Bus passenger flow coefficient algorithm constructed based on bus related characteristics
1. A public transport passenger flow coefficient algorithm constructed based on public transport related characteristics is characterized by comprising the following steps:
step one, counting public transport passenger flow characteristics: the bus passenger flow characteristics are divided into 6 dimensions, namely passenger capacity, an operating ratio, a full load rate, a departure interval, an average running speed and a nonlinear coefficient;
and step two, calculating a line passenger flow coefficient, after the 6 dimensional data are obtained, firstly, standardizing the data, and then, weighting and summing according to the weight corresponding to each dimension to obtain the passenger flow coefficient of the line.
2. The bus passenger flow coefficient algorithm constructed based on bus-related features as claimed in claim 1, wherein the passenger volume is an average value of the number of passengers on the same type of line within 30 days.

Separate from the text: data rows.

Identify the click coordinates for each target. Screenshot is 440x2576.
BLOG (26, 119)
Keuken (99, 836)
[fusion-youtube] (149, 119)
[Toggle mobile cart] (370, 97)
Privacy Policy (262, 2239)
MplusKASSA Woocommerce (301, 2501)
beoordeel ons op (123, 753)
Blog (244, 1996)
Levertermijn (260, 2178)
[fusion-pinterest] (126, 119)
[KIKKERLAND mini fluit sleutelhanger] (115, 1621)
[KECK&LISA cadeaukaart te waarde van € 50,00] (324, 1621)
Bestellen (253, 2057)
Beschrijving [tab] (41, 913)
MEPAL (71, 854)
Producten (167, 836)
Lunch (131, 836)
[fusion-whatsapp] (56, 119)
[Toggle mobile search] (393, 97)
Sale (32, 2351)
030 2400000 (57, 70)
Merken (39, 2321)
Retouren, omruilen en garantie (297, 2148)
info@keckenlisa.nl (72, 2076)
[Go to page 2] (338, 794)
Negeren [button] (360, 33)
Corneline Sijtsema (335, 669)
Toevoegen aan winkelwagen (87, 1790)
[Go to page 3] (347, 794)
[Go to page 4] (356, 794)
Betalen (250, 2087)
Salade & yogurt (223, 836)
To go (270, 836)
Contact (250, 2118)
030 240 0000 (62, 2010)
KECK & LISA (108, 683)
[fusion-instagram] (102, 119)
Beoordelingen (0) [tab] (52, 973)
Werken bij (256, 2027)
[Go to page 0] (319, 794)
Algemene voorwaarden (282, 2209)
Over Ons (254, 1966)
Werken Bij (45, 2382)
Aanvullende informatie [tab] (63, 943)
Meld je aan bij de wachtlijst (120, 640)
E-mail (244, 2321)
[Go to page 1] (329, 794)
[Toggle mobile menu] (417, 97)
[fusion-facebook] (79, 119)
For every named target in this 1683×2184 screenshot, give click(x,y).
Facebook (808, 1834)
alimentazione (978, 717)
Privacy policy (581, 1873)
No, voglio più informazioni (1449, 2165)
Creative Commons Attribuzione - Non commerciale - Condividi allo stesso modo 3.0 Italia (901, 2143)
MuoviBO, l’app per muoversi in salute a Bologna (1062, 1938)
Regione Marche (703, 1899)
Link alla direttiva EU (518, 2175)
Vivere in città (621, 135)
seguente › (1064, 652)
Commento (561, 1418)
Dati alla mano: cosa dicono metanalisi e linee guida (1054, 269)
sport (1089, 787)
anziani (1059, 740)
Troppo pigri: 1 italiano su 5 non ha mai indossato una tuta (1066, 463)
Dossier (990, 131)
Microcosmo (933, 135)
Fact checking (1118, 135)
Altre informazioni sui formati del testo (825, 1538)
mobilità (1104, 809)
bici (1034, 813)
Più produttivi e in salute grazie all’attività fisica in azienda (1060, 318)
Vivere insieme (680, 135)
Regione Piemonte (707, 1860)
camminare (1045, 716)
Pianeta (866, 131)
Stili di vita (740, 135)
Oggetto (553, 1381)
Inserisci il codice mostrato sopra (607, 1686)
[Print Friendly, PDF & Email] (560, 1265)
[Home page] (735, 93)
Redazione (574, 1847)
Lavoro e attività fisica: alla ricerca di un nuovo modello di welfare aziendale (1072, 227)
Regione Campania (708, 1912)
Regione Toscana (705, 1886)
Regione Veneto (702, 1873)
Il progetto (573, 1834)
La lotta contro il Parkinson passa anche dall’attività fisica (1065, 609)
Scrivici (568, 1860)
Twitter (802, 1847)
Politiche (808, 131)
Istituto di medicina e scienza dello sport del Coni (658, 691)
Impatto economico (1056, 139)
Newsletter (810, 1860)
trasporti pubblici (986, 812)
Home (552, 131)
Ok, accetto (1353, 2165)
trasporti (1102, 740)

3. The bus passenger flow coefficient algorithm constructed based on bus-related features as claimed in claim 1, wherein the revenue ratio is an average value of "profit/cost" of the same kind of lines within 30 days.
4. The bus passenger flow coefficient algorithm constructed based on bus related features as claimed in claim 1, wherein the full load rate is an average value of 'actual passenger load/number of passengers loaded' on the same kind of line within 30 days.
5. The bus passenger flow coefficient algorithm constructed based on the bus-related features as claimed in claim 1, wherein the issue interval is an average value of the issue interval time of the same kind of lines within 30 days.
6. The bus passenger flow coefficient algorithm constructed based on bus-related features as claimed in claim 1, wherein the average running speed is an average of "kilometers per running time" on the same type of line within 30 days.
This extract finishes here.